[Wymagania zadania] Przepisz w całości poniższy tekst o szwajcarskiej odmianie niemieckiego, nie zmieniając w nim ani jednego znaku.

Mamy 2 nauczycielki - Alexandra - Szwajcarka, a druga to Regina - Niemka, która od 30 lat mieszka w Bernie.
W zasadzie uczymy się Hochdeutsch, chociaż Szwajcarzy i tak używają swojego niemieckiego (niemiecka nauczycielka powiedziała nam, że już teraz rozumie szwajcarski, ale po 30 latach dalej nie potrafi mówić :)

Szwajcarski niemiecki różni się od niemieckiego niemieckiego tym, że 'h' wymawiają zawsze dźwięcznie, jak mówią 'ch' to tak jakby chcieli wypluć gardło (albo kogoś obcharać) - aż dziwne, że po 10 latach takiej intensywnej exploatacji gardło im się nie zużywa i dalej potrafią mówić. Ponadto większośc samogłosek zamieniają na 'i' oraz mają mnóstwo naleciałości francuskich (np. spódnica jest 'die Jupe', a nie 'der Rock').

Moim zdaniem to jest oddzielny język. Wyznacznikiem odnienności języka jest to, czy ludzie się nawzajem rozumieją. Niemcy ze Szwajcarami nie zawsze potrafią się dogadać.

Amerykanie sądzą podobnie (zamieszcznony poniżej wykres przedstawia klasyfikację języków indoeuropejskich - m.in. szwajcarski jest oddzielnym językiem - a śląski jest także wymieniony wśród języków lechickich, które wywodzą się ze staropolskiego - patrz sam dół wykresu).


Szwajcarska gazeta demotywuje


I nie wymaga komentarza.....

[Dostarczone dane]
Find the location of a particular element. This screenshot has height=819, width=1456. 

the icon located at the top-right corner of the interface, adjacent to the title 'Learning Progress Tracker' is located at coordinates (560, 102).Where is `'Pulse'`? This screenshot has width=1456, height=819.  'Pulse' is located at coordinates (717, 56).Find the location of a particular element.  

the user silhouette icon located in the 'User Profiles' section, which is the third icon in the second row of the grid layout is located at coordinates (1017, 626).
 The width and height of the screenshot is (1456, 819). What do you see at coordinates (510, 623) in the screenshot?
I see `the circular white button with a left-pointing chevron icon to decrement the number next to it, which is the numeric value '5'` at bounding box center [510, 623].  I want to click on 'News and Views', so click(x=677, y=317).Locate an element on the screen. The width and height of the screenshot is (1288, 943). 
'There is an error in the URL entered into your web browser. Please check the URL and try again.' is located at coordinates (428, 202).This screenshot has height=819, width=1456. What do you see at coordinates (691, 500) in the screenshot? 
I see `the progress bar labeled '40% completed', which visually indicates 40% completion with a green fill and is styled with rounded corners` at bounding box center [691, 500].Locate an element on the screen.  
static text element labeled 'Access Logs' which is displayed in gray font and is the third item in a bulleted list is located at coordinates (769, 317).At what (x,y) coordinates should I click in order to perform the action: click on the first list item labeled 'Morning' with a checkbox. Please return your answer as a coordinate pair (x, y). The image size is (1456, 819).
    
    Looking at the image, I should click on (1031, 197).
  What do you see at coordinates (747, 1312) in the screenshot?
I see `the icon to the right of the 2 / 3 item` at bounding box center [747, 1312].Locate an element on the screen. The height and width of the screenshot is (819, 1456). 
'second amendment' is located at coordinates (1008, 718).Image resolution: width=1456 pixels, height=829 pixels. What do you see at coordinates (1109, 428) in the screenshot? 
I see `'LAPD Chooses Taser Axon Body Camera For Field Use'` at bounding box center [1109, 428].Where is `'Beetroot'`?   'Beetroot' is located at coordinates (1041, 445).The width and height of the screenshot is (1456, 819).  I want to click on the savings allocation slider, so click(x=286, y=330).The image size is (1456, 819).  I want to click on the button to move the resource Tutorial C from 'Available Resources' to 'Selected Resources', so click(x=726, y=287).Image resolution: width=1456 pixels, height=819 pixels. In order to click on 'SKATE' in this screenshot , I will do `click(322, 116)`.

[Pełna odpowiedź]
Mamy 2 nauczycielki - Alexandra - Szwajcarka, a druga to Regina - Niemka, która od 30 lat mieszka w Bernie.
W zasadzie uczymy się Hochdeutsch, chociaż Szwajcarzy i tak używają swojego niemieckiego (niemiecka nauczycielka powiedziała nam, że już teraz rozumie szwajcarski, ale po 30 latach dalej nie potrafi mówić :)

Szwajcarski niemiecki różni się od niemieckiego niemieckiego tym, że 'h' wymawiają zawsze dźwięcznie, jak mówią 'ch' to tak jakby chcieli wypluć gardło (albo kogoś obcharać) - aż dziwne, że po 10 latach takiej intensywnej exploatacji gardło im się nie zużywa i dalej potrafią mówić. Ponadto większośc samogłosek zamieniają na 'i' oraz mają mnóstwo naleciałości francuskich (np. spódnica jest 'die Jupe', a nie 'der Rock').

Moim zdaniem to jest oddzielny język. Wyznacznikiem odnienności języka jest to, czy ludzie się nawzajem rozumieją. Niemcy ze Szwajcarami nie zawsze potrafią się dogadać.

Amerykanie sądzą podobnie (zamieszcznony poniżej wykres przedstawia klasyfikację języków indoeuropejskich - m.in. szwajcarski jest oddzielnym językiem - a śląski jest także wymieniony wśród języków lechickich, które wywodzą się ze staropolskiego - patrz sam dół wykresu).


Szwajcarska gazeta demotywuje


I nie wymaga komentarza.....